Your instructions:
Restate the records in full, so that each line matches the original exactly.

Data provided:
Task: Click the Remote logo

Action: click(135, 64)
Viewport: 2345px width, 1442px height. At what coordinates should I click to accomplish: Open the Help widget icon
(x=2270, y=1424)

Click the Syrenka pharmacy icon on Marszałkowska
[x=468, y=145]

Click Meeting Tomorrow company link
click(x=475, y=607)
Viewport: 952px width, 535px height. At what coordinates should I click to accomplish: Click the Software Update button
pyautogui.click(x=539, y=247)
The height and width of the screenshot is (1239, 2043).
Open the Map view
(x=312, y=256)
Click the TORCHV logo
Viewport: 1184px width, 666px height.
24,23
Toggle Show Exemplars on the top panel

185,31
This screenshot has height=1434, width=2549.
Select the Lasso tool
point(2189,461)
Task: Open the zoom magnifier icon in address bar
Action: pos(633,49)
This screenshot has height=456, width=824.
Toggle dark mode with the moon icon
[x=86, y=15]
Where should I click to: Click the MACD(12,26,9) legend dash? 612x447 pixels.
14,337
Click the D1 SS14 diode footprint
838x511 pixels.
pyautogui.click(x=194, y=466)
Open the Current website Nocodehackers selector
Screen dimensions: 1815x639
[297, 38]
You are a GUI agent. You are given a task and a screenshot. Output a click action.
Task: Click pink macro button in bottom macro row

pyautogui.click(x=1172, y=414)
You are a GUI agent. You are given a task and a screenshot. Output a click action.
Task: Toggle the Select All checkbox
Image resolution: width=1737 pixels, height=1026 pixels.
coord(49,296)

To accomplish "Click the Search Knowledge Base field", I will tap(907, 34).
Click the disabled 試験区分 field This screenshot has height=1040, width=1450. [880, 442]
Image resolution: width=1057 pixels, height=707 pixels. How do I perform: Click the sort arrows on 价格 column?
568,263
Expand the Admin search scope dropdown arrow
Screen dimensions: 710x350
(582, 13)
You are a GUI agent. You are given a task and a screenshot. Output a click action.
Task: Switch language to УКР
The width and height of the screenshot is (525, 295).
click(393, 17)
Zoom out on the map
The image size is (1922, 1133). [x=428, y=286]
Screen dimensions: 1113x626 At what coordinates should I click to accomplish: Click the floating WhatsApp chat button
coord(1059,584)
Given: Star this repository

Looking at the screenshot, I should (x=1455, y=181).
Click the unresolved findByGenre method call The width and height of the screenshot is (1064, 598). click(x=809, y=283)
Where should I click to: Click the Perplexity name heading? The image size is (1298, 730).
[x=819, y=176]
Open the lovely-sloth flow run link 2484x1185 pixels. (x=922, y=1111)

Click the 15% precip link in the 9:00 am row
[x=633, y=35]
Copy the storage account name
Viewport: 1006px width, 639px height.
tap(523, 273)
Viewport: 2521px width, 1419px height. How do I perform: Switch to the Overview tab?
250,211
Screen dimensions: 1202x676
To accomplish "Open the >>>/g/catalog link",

Answer for this exercise:
Task: Click the Remote logo

Action: click(135, 64)
Viewport: 2345px width, 1442px height. At what coordinates should I click to accomplish: Open the Help widget icon
(x=2270, y=1424)

Click the Syrenka pharmacy icon on Marszałkowska
[x=468, y=145]

Click Meeting Tomorrow company link
click(x=475, y=607)
Viewport: 952px width, 535px height. At what coordinates should I click to accomplish: Click the Software Update button
pyautogui.click(x=539, y=247)
The height and width of the screenshot is (1239, 2043).
Open the Map view
(x=312, y=256)
Click the TORCHV logo
Viewport: 1184px width, 666px height.
24,23
Toggle Show Exemplars on the top panel

185,31
This screenshot has height=1434, width=2549.
Select the Lasso tool
point(2189,461)
Task: Open the zoom magnifier icon in address bar
Action: pos(633,49)
This screenshot has height=456, width=824.
Toggle dark mode with the moon icon
[x=86, y=15]
Where should I click to: Click the MACD(12,26,9) legend dash? 612x447 pixels.
14,337
Click the D1 SS14 diode footprint
838x511 pixels.
pyautogui.click(x=194, y=466)
Open the Current website Nocodehackers selector
Screen dimensions: 1815x639
[297, 38]
You are a GUI agent. You are given a task and a screenshot. Output a click action.
Task: Click pink macro button in bottom macro row

pyautogui.click(x=1172, y=414)
You are a GUI agent. You are given a task and a screenshot. Output a click action.
Task: Toggle the Select All checkbox
Image resolution: width=1737 pixels, height=1026 pixels.
coord(49,296)

To accomplish "Click the Search Knowledge Base field", I will tap(907, 34).
Click the disabled 試験区分 field This screenshot has height=1040, width=1450. [880, 442]
Image resolution: width=1057 pixels, height=707 pixels. How do I perform: Click the sort arrows on 价格 column?
568,263
Expand the Admin search scope dropdown arrow
Screen dimensions: 710x350
(582, 13)
You are a GUI agent. You are given a task and a screenshot. Output a click action.
Task: Switch language to УКР
The width and height of the screenshot is (525, 295).
click(393, 17)
Zoom out on the map
The image size is (1922, 1133). [x=428, y=286]
Screen dimensions: 1113x626 At what coordinates should I click to accomplish: Click the floating WhatsApp chat button
coord(1059,584)
Given: Star this repository

Looking at the screenshot, I should (x=1455, y=181).
Click the unresolved findByGenre method call The width and height of the screenshot is (1064, 598). click(x=809, y=283)
Where should I click to: Click the Perplexity name heading? The image size is (1298, 730).
[x=819, y=176]
Open the lovely-sloth flow run link 2484x1185 pixels. (x=922, y=1111)

Click the 15% precip link in the 9:00 am row
[x=633, y=35]
Copy the storage account name
Viewport: 1006px width, 639px height.
tap(523, 273)
Viewport: 2521px width, 1419px height. How do I perform: Switch to the Overview tab?
250,211
Screen dimensions: 1202x676
To accomplish "Open the >>>/g/catalog link",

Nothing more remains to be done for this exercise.